Ms. Gross brings interesting perspectives to the workings of Medicare. She is one of the nation’s best health journalists, who has long focused on the needs of older persons and their caregivers. She is founder of the wonderful New Old Age Blogat the New York Times. But she also has a deeply personal perspective, stemming from years as a caregiver for her mother who was severely disabled from numerous health problems.
Ms. Gross indicts Medicare for generously funding many services that are harmful to frail elders, but providing little support for services that would actually help improve their quality of life. She notes that Medicare will pay for virtually any traditional disease focused treatment, irrespective of whether the treatment will actually help the patient. But it pays for virtually none of the supportive services, like a home health aide, that would actually help a frail disabled elder with basic activities of daily living.
Ms. Gross points out a central problem with Medicare. While it is health system for older patients, it has essentially been designed as if it were caring for well functioning younger patients. It provides care on a disease by disease basis, but ignores that with advancing age, many older persons have many diseases, and the single disease model of care often fails the complex older patient.

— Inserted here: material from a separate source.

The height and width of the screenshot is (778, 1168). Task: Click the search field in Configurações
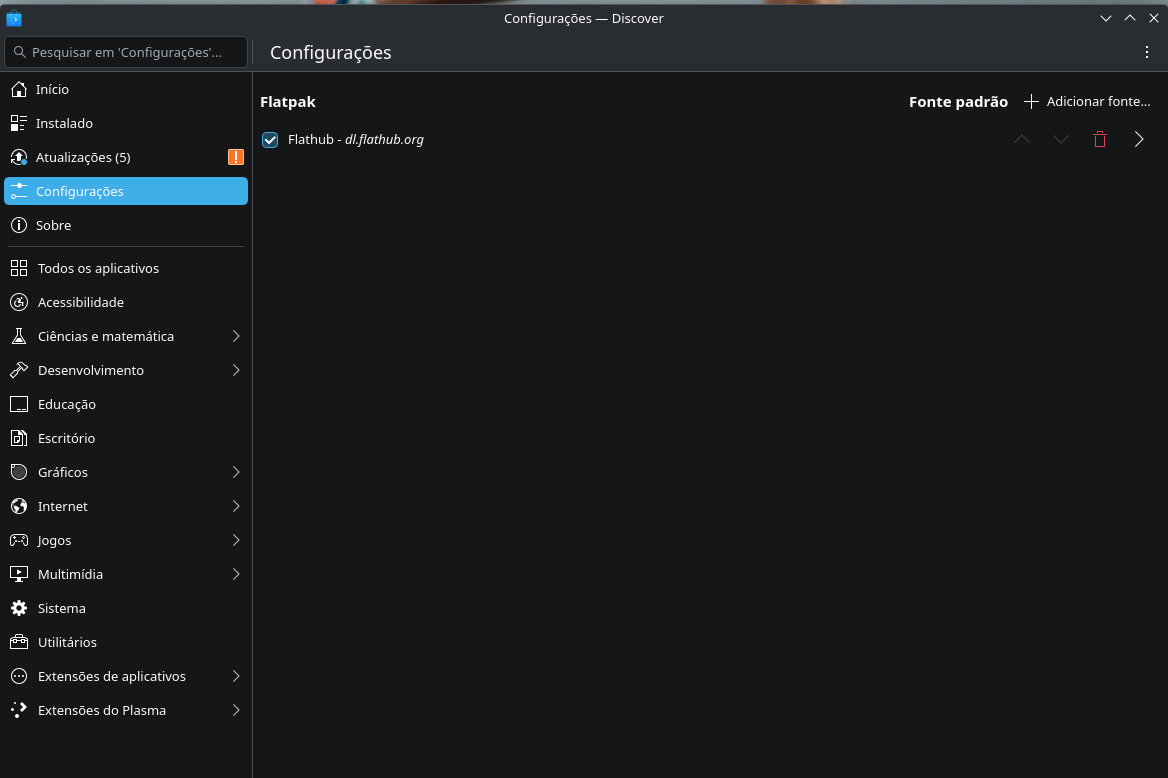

The central focus of care needs to shift as older persons become more frail and disabled. What would be tradional care for each individual disease is sometimes unwise. The focus needs to shift from each disease on the problem list to impact of the illness burden on the elder’s functional status. Ironically, in many of these patients Medicare will pay for traditional disease focused care that is ineffective or harmful, but will pay nothing for less expensive care that may improve a patients quality of life and functioning.
Also missing from the current Medi”care” model is any insight that as an older person becomes more frail, the traditional disease focused model of care needs to be complemented with a palliative model of care that is focused on quality of life. But Medicare resists supporting Palliative Care in patients who are not eligible for hospice.
Medicare is a program for old people, yet the program seems almost ignorant about principles of aging. If the Medicare program were informed by basic principles of Gerontology and Palliative Medicine, it would greatly improve the quality of care provided to our nation’s older persons.